While the COVID-19 pandemic clearly played a big role, the decline at the venture was far steeper than the overall 6.8 percent fall in Chinese passenger vehicle sales in the same period, according to data from the China Passenger Car Association.

Moreover, VW’s other main venture in the country, with local automaker FAW — whose products were not involved in the crash test controversy — saw sales rise 1.5 percent, though VW executives say it gained momentum by introducing crossovers and premium Audi models to the market.

The two joint ventures make up the bulk of VW Group’s Chinese business, accounting for all its local production. They have historically been close in numbers of vehicles sold, though FAW has taken the lead in recent years.

There has been no respite for SAIC-Volkswagen in 2021, with sales falling 7.8 percent in the first six months compared with a year earlier when the pandemic raged.

FAW-Volkswagen saw sales grow 23 percent while overall Chinese passenger car sales jumped about 29 percent.

Fractured ‘A-pillar’

The C-IASI test that the Passat initially failed in 2019 was developed by a Chinese insurance industry body, the CIRI Auto Technology Institute, which was unsatisfied with the standard C-NCAP test conducted by CATARC, a government-backed vehicle testing agency.

It said many insurers felt that C-NCAP failed to distinguish in enough detail between vehicles in terms of collision safety and started publishing test results in 2018.

Most foreign car brands received positive results in the C-IASI test, though even those that fared poorly did not receive the online backlash that was aimed at the Passat.

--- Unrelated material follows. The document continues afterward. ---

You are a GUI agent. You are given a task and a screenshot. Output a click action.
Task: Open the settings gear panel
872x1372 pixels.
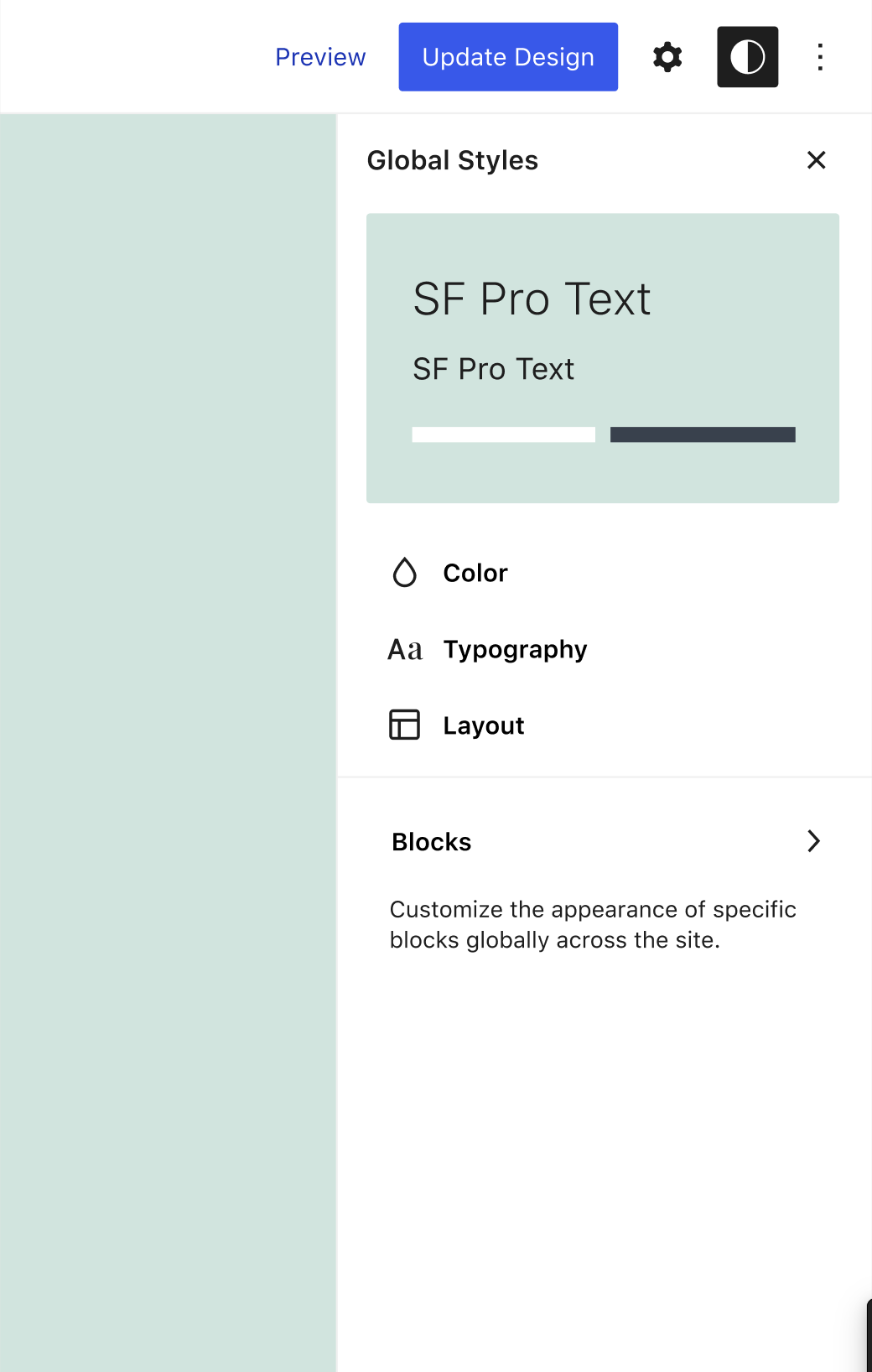tap(667, 57)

The C-IASI test subjects 25 percent of the car’s front to a head-on impact. It fractured the Passat driver’s side front roof support, known as the A-pillar.

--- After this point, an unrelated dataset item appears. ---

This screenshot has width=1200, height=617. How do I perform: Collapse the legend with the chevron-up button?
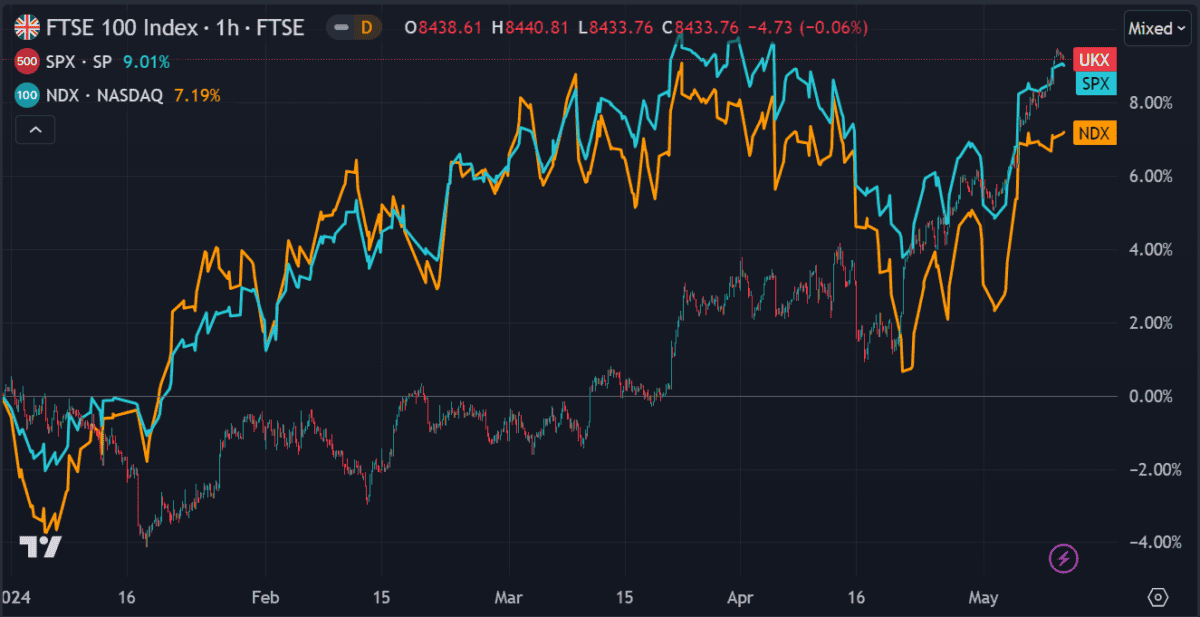(x=34, y=129)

The standard C-NCAP test hits 40 percent of the car front, which allows the impact to be better absorbed.

The CIRI and CATARC did not respond to requests for comment.

In the U.S., a 25 percent frontal impact test is used by the Insurance Institute for Highway Safety (IIHS), a nonprofit group funded by auto insurers. IIHS tests are widely publicized, and automakers design vehicles to pass them as well as federal crash test.

VW’s China chief Stephan Woellenstein acknowledged in January that the failed crash test and subsequent online backlash had triggered the decline in Passat and SAIC venture sales.

Last month, though, he said VW had fixed the problems revealed by the test, that the ructions of the episode had subsided, and the carmaker’s Chinese business was recovering.

“We have once again clearly one of the safest cars on the market in this segment,” Woellenstein told reporters in July. “We will once again take up the old leadership of the Passat.”

But there is quite some ground to regain in the large family car segment.

A total of 47,480 Passats were sold in the first six months of this year in China, some way behind the 91,110 Toyota Camrys and 89,157 Honda Accords, according to LMC.

The figures from the same period of 2019, before the pandemic struck, show how steeply the VW model has fallen away of late: 91,400 Passats were sold versus 111,968 Accords and 85,396 Camrys.